[Recorded data]
[Start of Attachment]
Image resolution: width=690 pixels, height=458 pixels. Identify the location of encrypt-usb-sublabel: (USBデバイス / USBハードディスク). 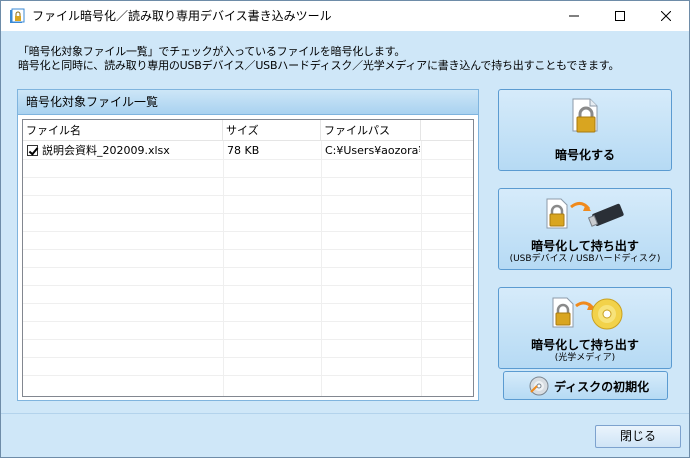
(585, 259).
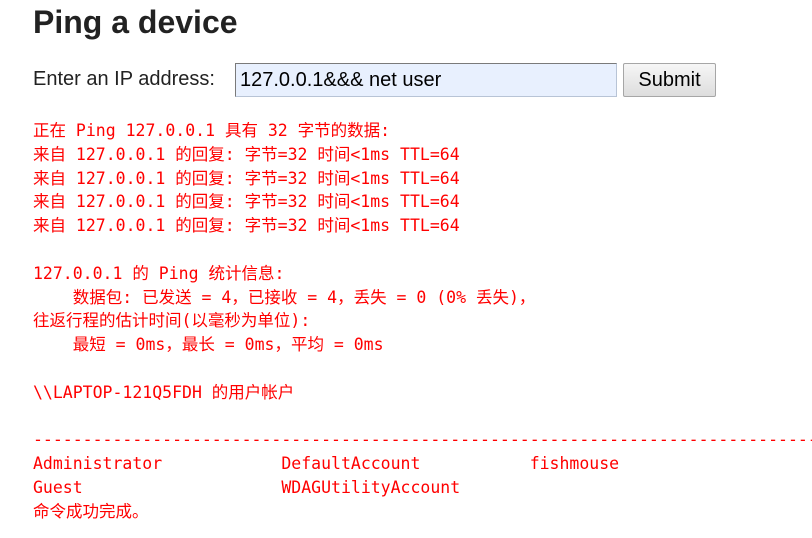 This screenshot has height=538, width=812. What do you see at coordinates (426, 80) in the screenshot?
I see `ip-address-input` at bounding box center [426, 80].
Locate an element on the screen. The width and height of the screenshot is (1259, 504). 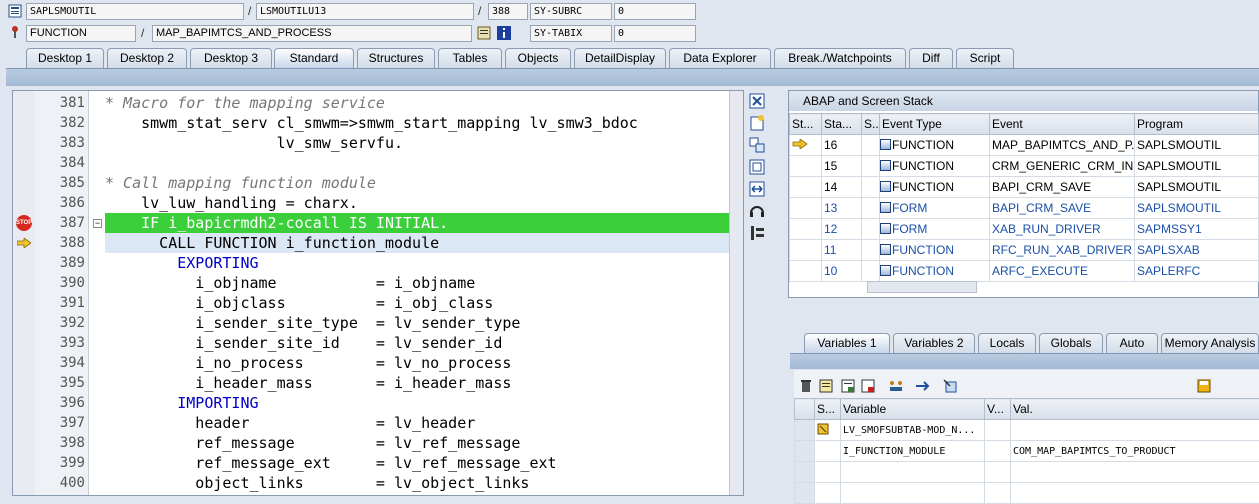
stack-row: 10FUNCTIONARFC_EXECUTESAPLERFC is located at coordinates (1024, 272).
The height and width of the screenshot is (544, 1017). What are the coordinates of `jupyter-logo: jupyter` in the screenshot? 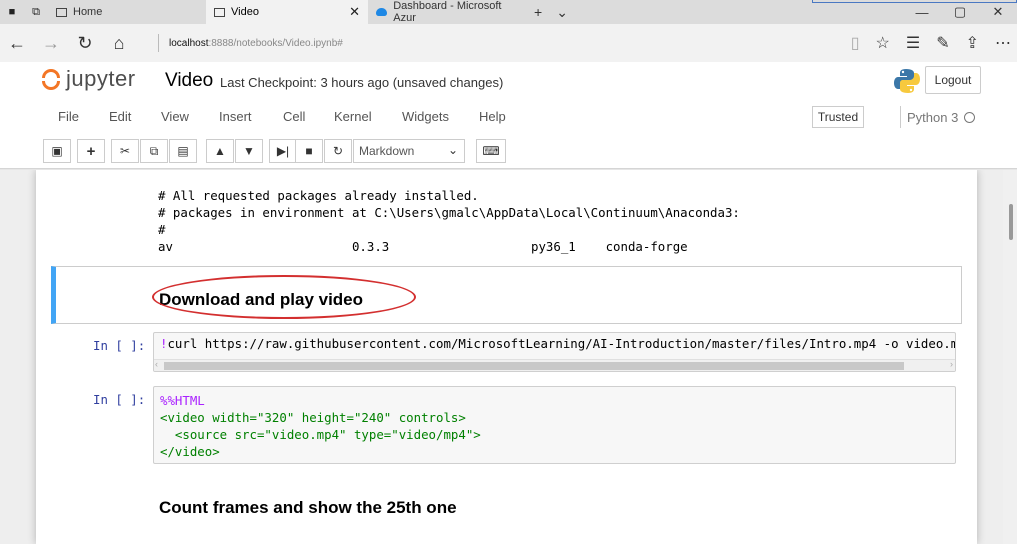 It's located at (89, 79).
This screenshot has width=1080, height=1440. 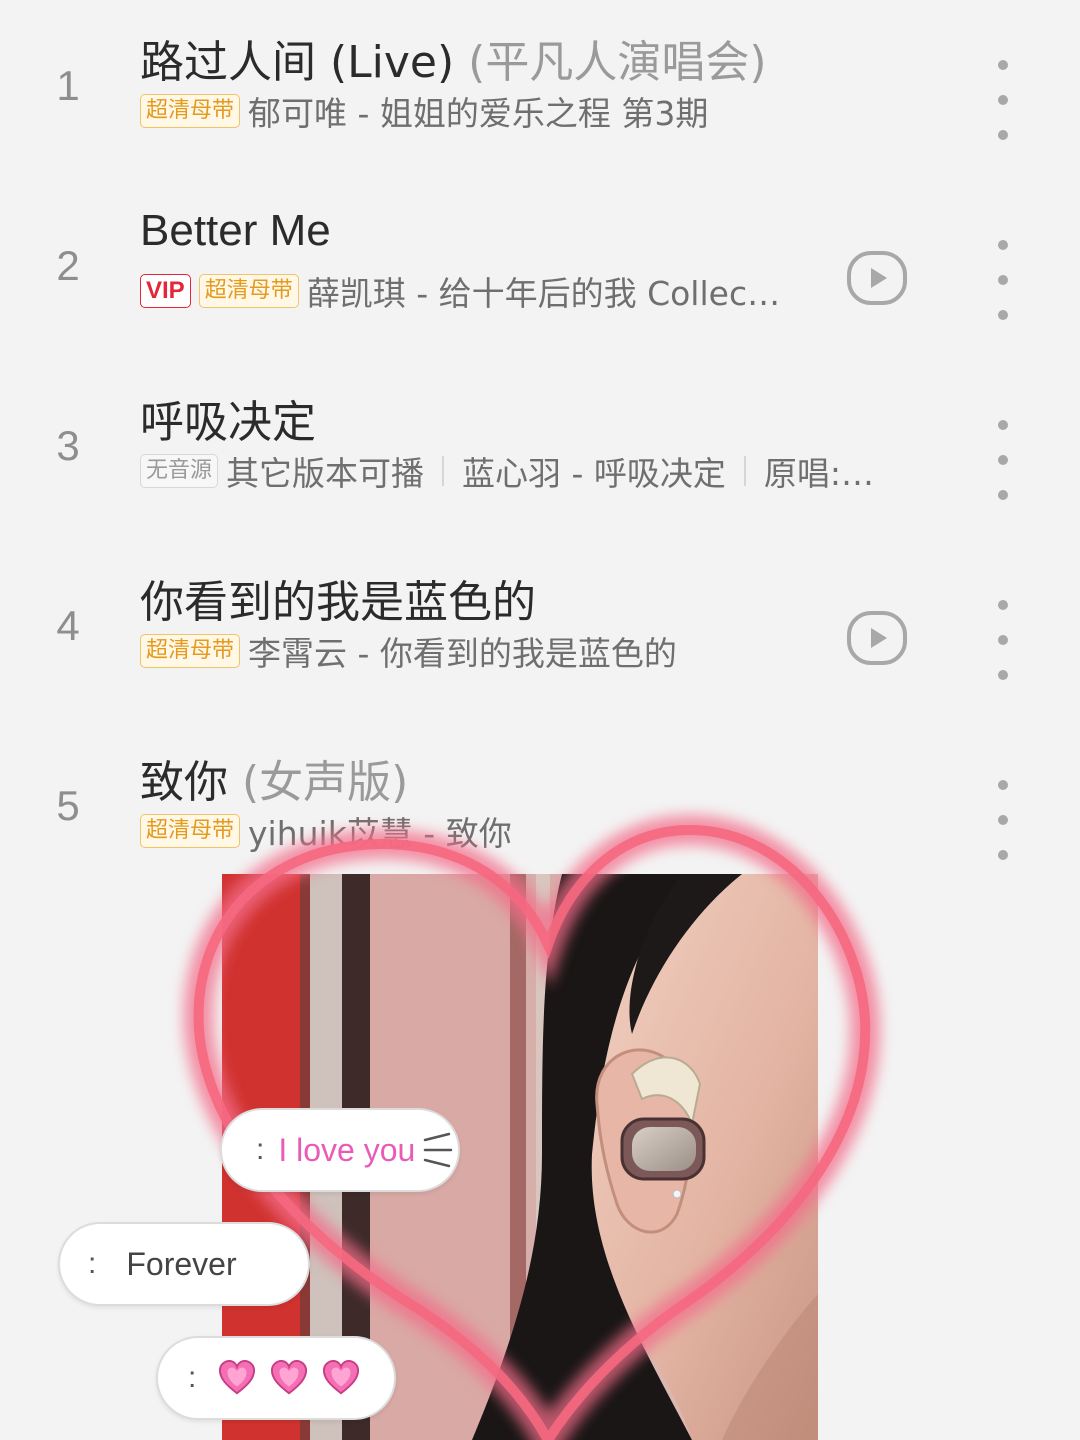 I want to click on song-subtitle-row: 超清母带 李霄云 - 你看到的我是蓝色的, so click(x=408, y=651).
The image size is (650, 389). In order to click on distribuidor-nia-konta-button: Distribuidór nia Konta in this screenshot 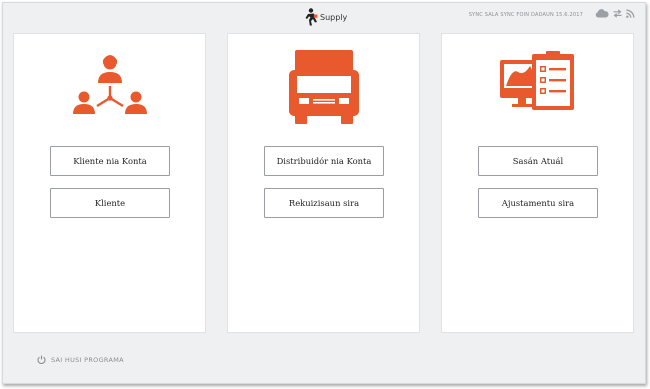, I will do `click(324, 161)`.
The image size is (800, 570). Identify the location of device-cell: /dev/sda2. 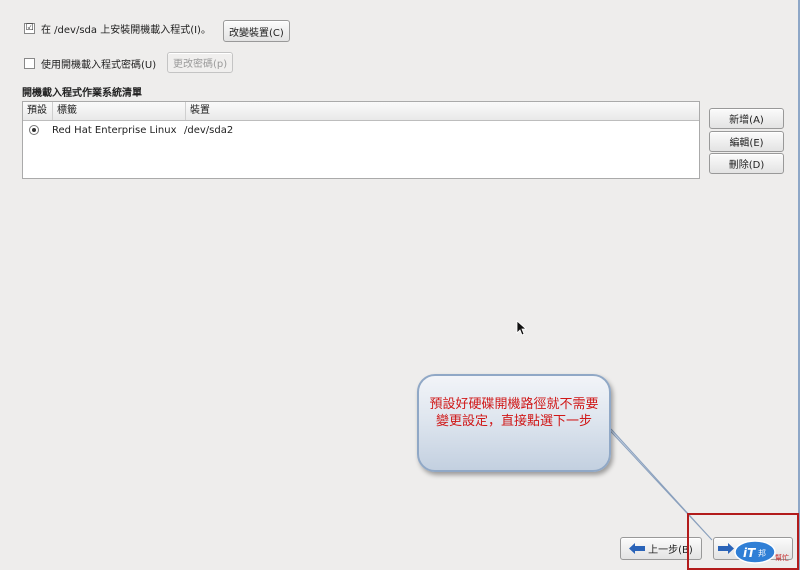
(209, 130).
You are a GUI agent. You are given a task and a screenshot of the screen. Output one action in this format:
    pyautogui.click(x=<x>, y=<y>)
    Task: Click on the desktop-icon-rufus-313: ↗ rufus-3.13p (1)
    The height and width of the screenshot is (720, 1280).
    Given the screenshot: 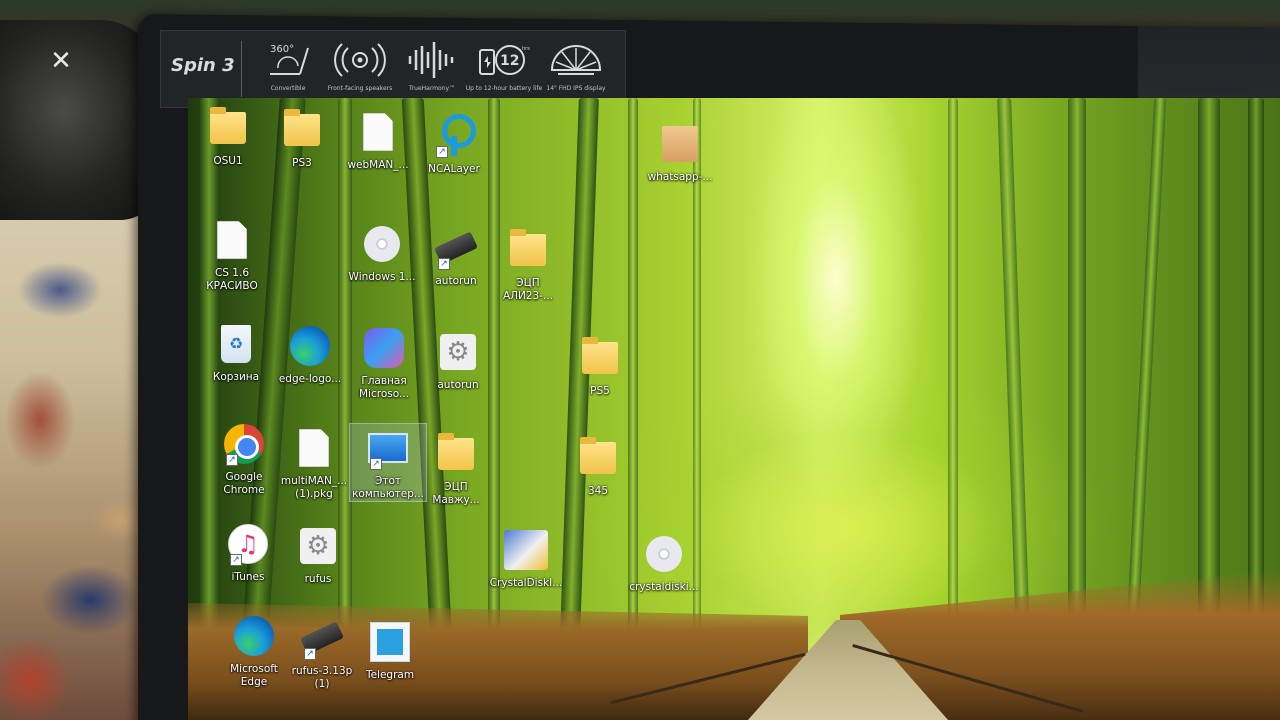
[End of Attachment]
| Exercise description |
From the start of the material through the line with "stack-row: 10FUNCTIONARFC_EXECUTESAPLERFC is", change "pixels" to "px" and give those lines again with everything else the same. Leave the pictures out.

| Answer box |
Image resolution: width=690 px, height=458 px. Identify the location of encrypt-usb-sublabel: (USBデバイス / USBハードディスク). 
(585, 259).
 This screenshot has height=538, width=812. What do you see at coordinates (426, 80) in the screenshot?
I see `ip-address-input` at bounding box center [426, 80].
Locate an element on the screen. The width and height of the screenshot is (1259, 504). 
stack-row: 10FUNCTIONARFC_EXECUTESAPLERFC is located at coordinates (1024, 272).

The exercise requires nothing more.